Aicha Fall
Depuis l’élection de Bassirou Diomaye Faye en avril 2024, le Sénégal réorganise ses rapports économiques avec le monde en mettant en avant des priorités combinant transformation productive, sécurisation des ressources et attractivité des investissements. La diplomatie économique se déploie à travers un ensemble d’acteurs et d’instruments qui définissent la capacité du pays à se positionner dans les réseaux régionaux et globaux.
Les ministères en charge de l’économie et du commerce, les agences publiques d’investissement, les opérateurs privés, les banques multilatérales et les think tanks nationaux et régionaux constituent la cartographie de l’action économique internationale. Ces composantes interagissent dans un contexte où l’état des lieux macroéconomique révèle à la fois un dynamisme attendu et des contraintes structurelles. La Direction de la prévision et des études économiques (DPEE) prévoit pour 2025 une croissance de 8 % et un déficit budgétaire de 7,8 % du Produit intérieur brut (PIB), tout en soulignant les besoins d’investissement dans les infrastructures, l’énergie, l’agriculture et le numérique. La Loi de Finances initiale 2025 confirme l’ampleur de ces engagements et la répartition des ressources publiques.
Dans ce contexte, la diplomatie économique sénégalaise se caractérise par l’articulation simultanée de la continuité et des ajustements. Elle prolonge les stratégies antérieures d’attraction de capitaux et de renforcement des grands projets structurants tout en intégrant des réponses aux contraintes de soutenabilité budgétaire et aux exigences de transformation locale. Les priorités annoncées par l’administration Faye combinent croissance, diversification des partenariats et consolidation des capacités nationales dans un espace où l’État, les partenaires internationaux et les opérateurs privés interagissent dans une configuration complexe et interdépendante.
Cette articulation entre acteurs et objectifs, entre continuités héritées et ajustements nouveaux, définit le cadre dans lequel s’inscrit la diplomatie économique contemporaine du Sénégal. Elle permet de saisir la structure et les dynamiques en jeu sans recourir à un jugement de valeur, en s’appuyant sur des données vérifiables et sur les documents officiels qui matérialisent les orientations stratégiques et les engagements financiers de l’État.
Héritages et lignes de force
Avant l’arrivée de Bassirou Diomaye Faye à la magistrature suprême, la diplomatie économique du Sénégal s’inscrivait dans un cadre solidement structuré, où l’État assumait un rôle d’intermédiaire actif entre la sphère politique et les investisseurs internationaux. Ce positionnement s’appuyait sur le Plan Sénégal émergent (PSE), adopté en 2014, qui visait à transformer le pays en un pôle d’attraction pour les capitaux, tout en consolidant les partenariats bilatéraux et multilatéraux.
++++
§ Exercices
[A] Réécrivez sous forme de liste le paragraphe du texte qui commence par « Les ministères en charge de l’économie », en conservant ses faits principaux.
[B] Recopiez à l’identique, s’il vous plaît, tout ce qui va du début des enregistrements jusqu’à la ligne contenant « Action: (121, 65) », celle-ci comprise, sans reproduire les images.

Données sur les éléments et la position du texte
++++
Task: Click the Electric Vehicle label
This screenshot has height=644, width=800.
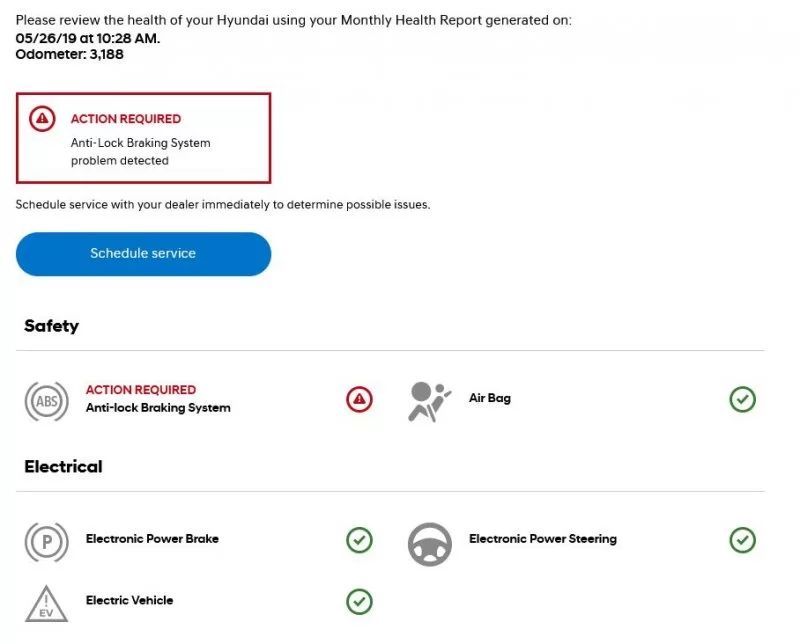Action: [x=129, y=600]
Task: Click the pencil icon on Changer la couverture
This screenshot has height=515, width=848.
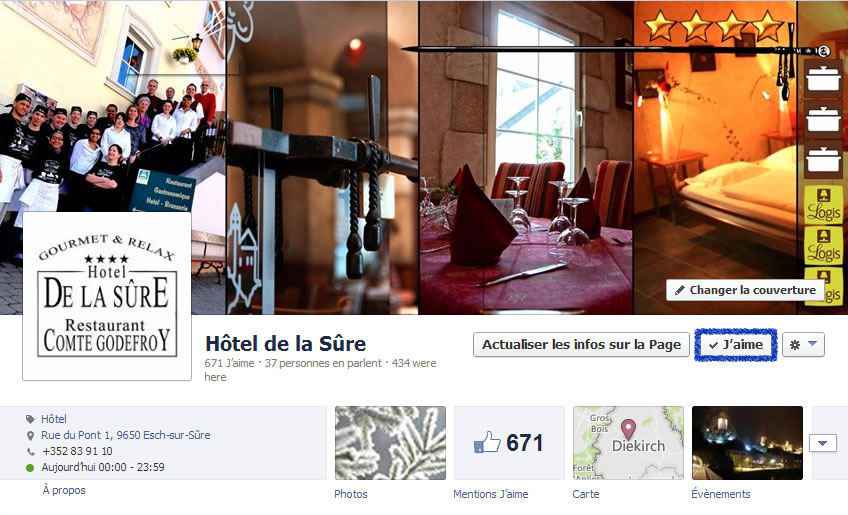Action: click(680, 290)
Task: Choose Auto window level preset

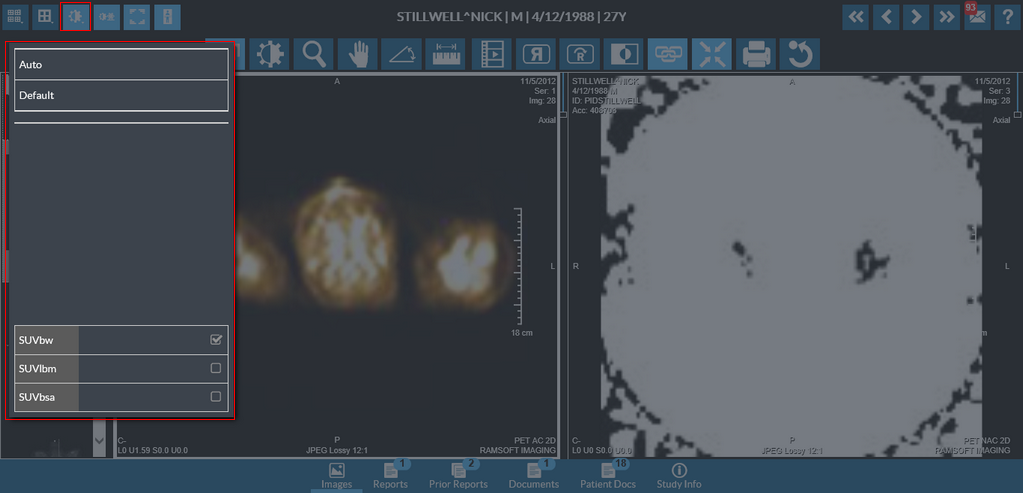Action: (121, 65)
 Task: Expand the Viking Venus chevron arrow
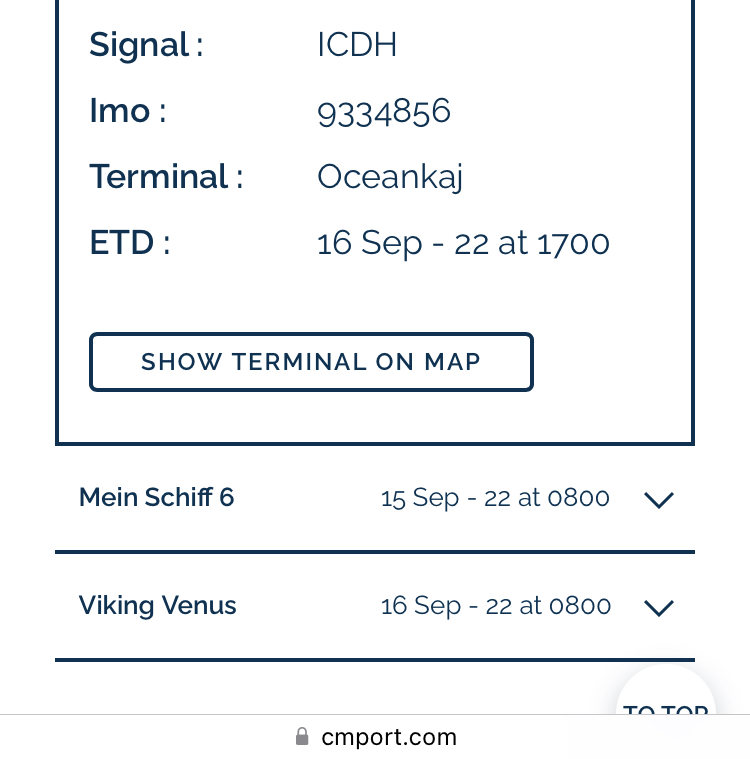658,607
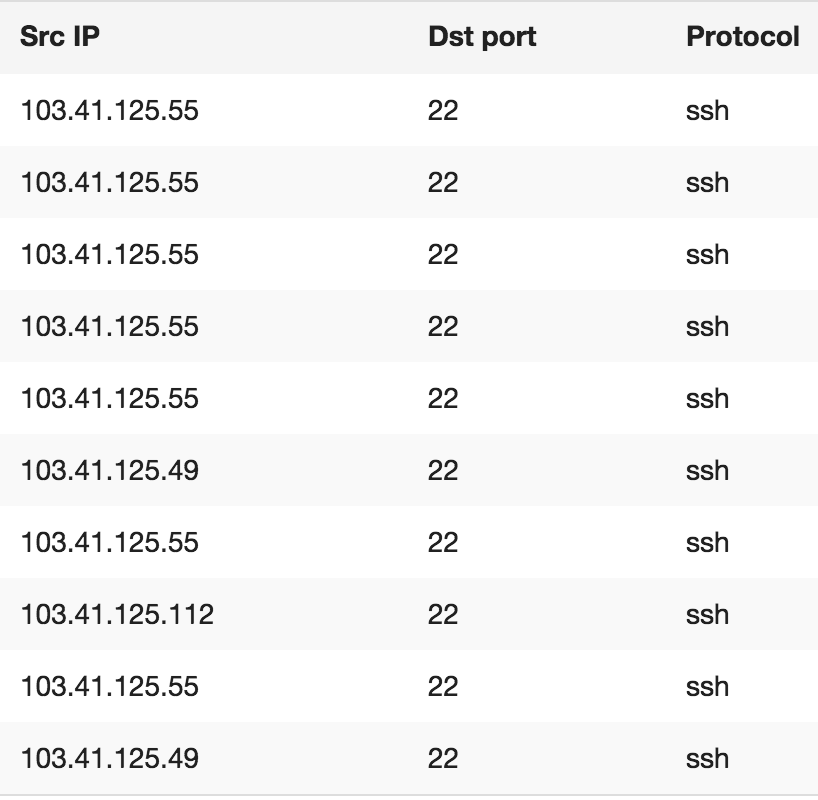
Task: Select the Protocol column header
Action: click(742, 37)
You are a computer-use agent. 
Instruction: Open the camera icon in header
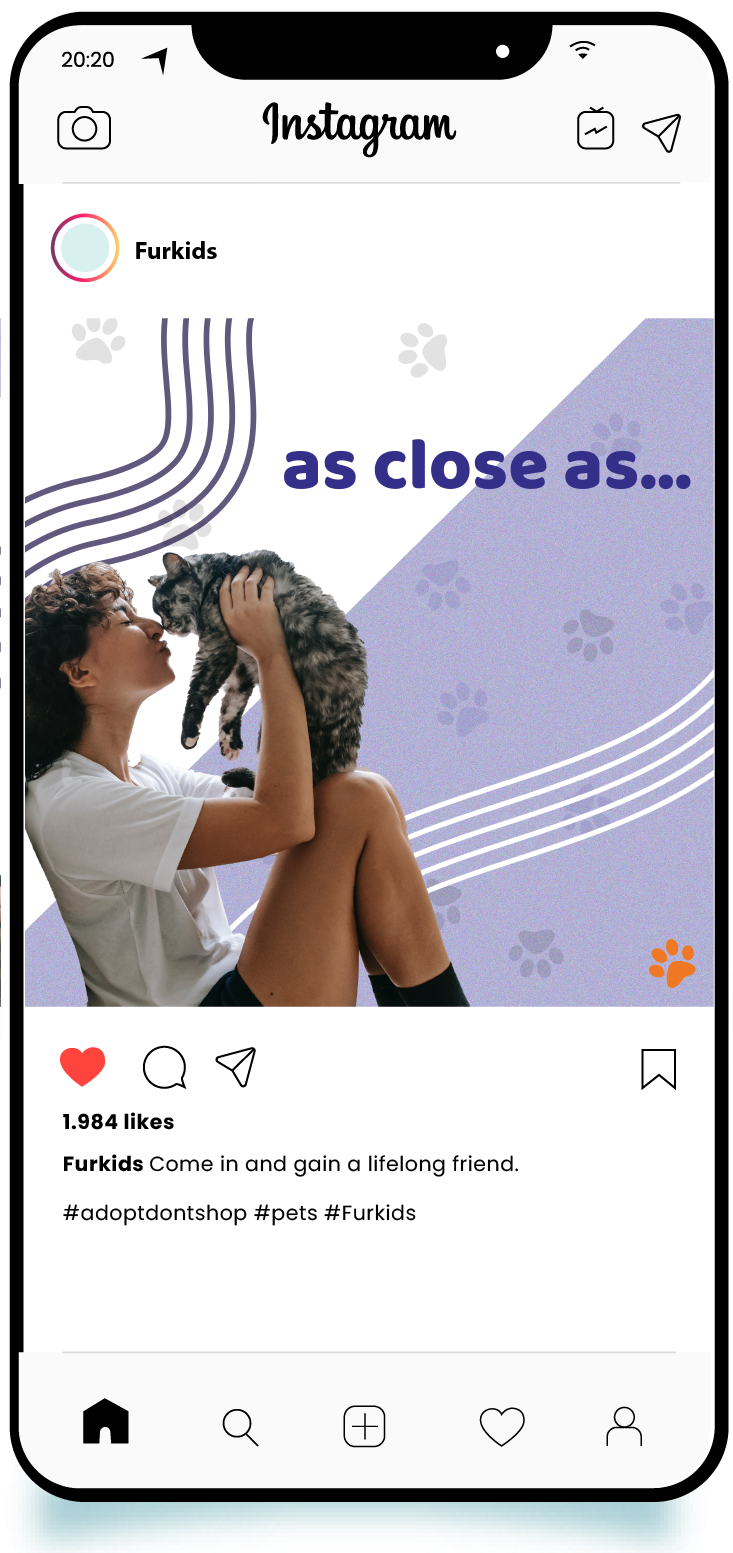(x=84, y=129)
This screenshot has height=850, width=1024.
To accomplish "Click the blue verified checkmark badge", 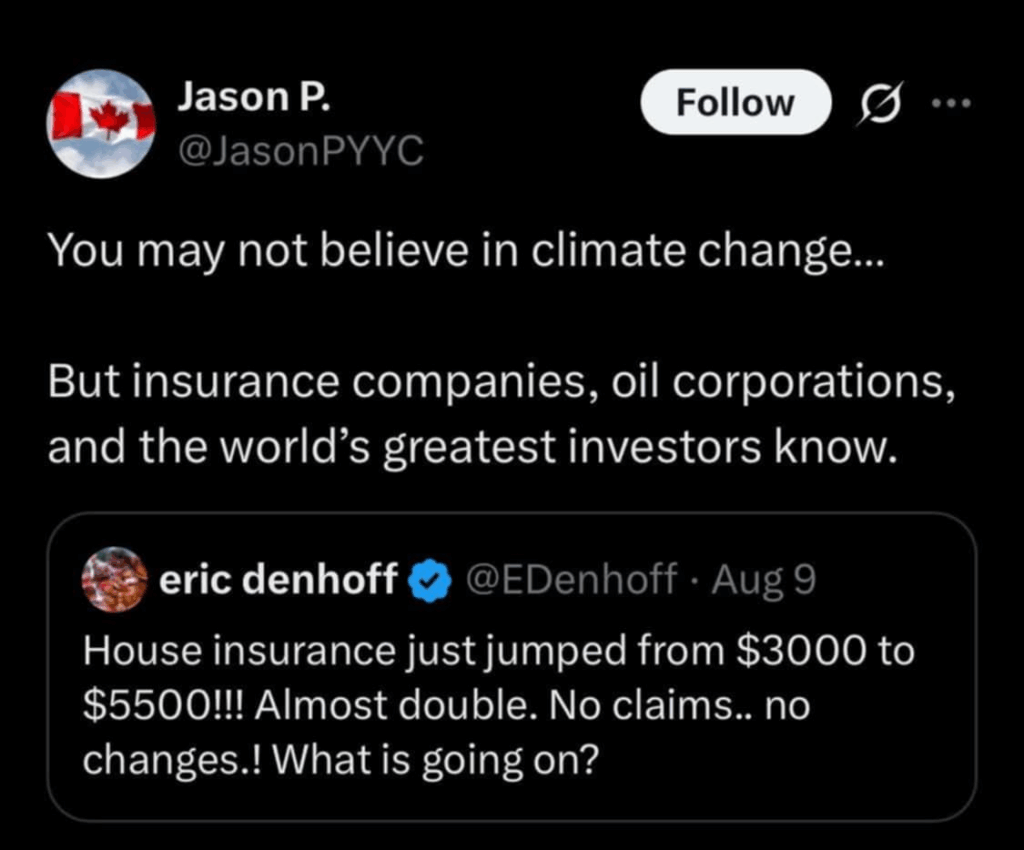I will (x=431, y=579).
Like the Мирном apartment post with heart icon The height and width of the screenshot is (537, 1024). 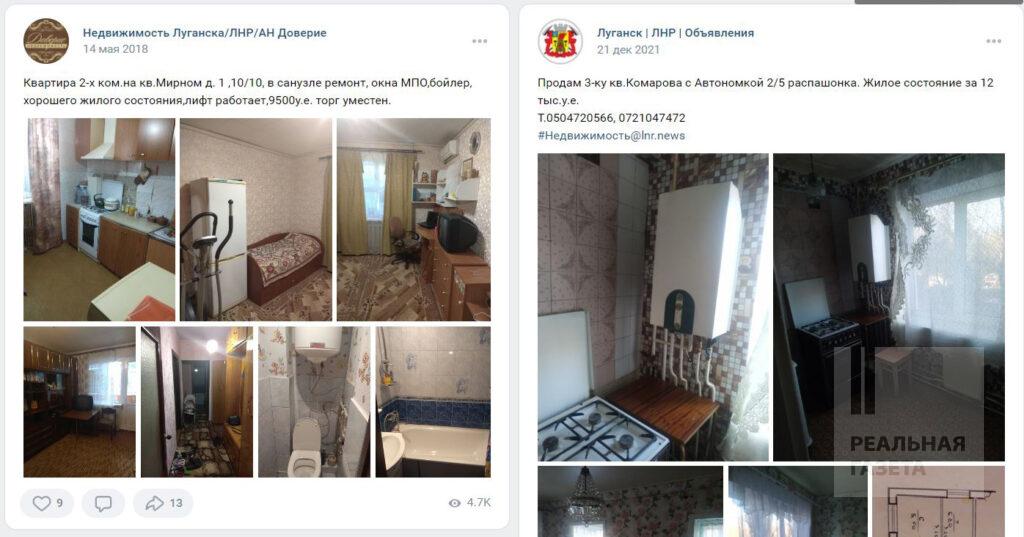(46, 503)
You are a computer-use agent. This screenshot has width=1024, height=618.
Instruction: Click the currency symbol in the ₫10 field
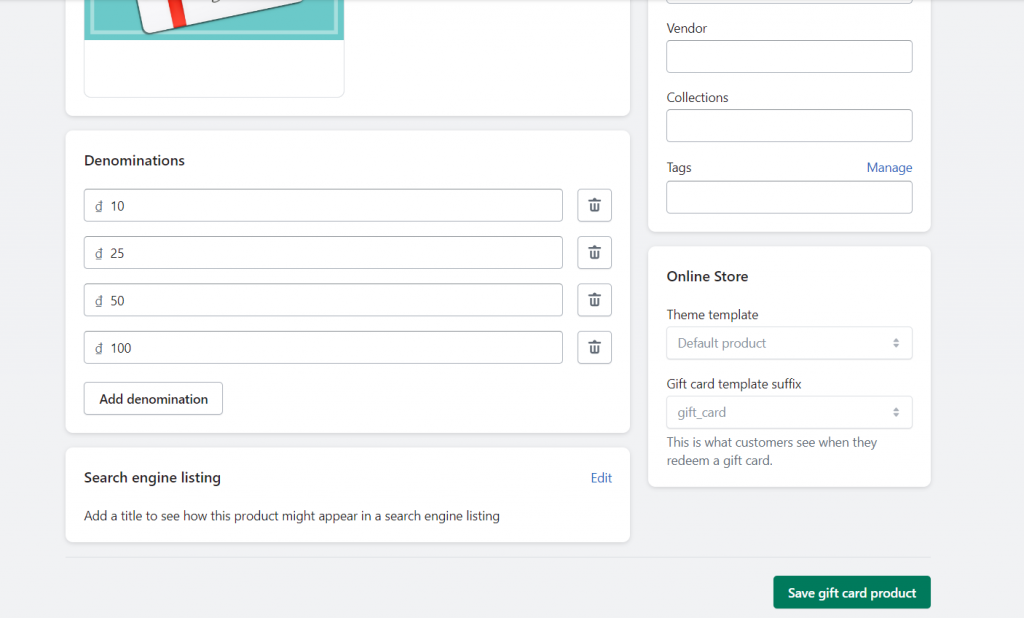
++++
§ Résultats finaux
[A]
- Acteurs de l’action économique internationale : ministères de l’économie et du commerce, agences publiques d’investissement, opérateurs privés, banques multilatérales, think tanks nationaux et régionaux.
- Ils interagissent dans un contexte macroéconomique qui montre à la fois un dynamisme attendu et des contraintes structurelles.
- Prévisions de la DPEE pour 2025 : croissance de 8 % et déficit budgétaire de 7,8 % du PIB.
- Besoins d’investissement soulignés : infrastructures, énergie, agriculture et numérique.
- La Loi de Finances initiale 2025 confirme l’ampleur de ces engagements et la répartition des ressources publiques.

[B]
Task: Click the Electric Vehicle label
This screenshot has height=644, width=800.
Action: [x=129, y=600]
Task: Click the pencil icon on Changer la couverture
This screenshot has height=515, width=848.
Action: click(680, 290)
Task: Choose Auto window level preset

Action: (121, 65)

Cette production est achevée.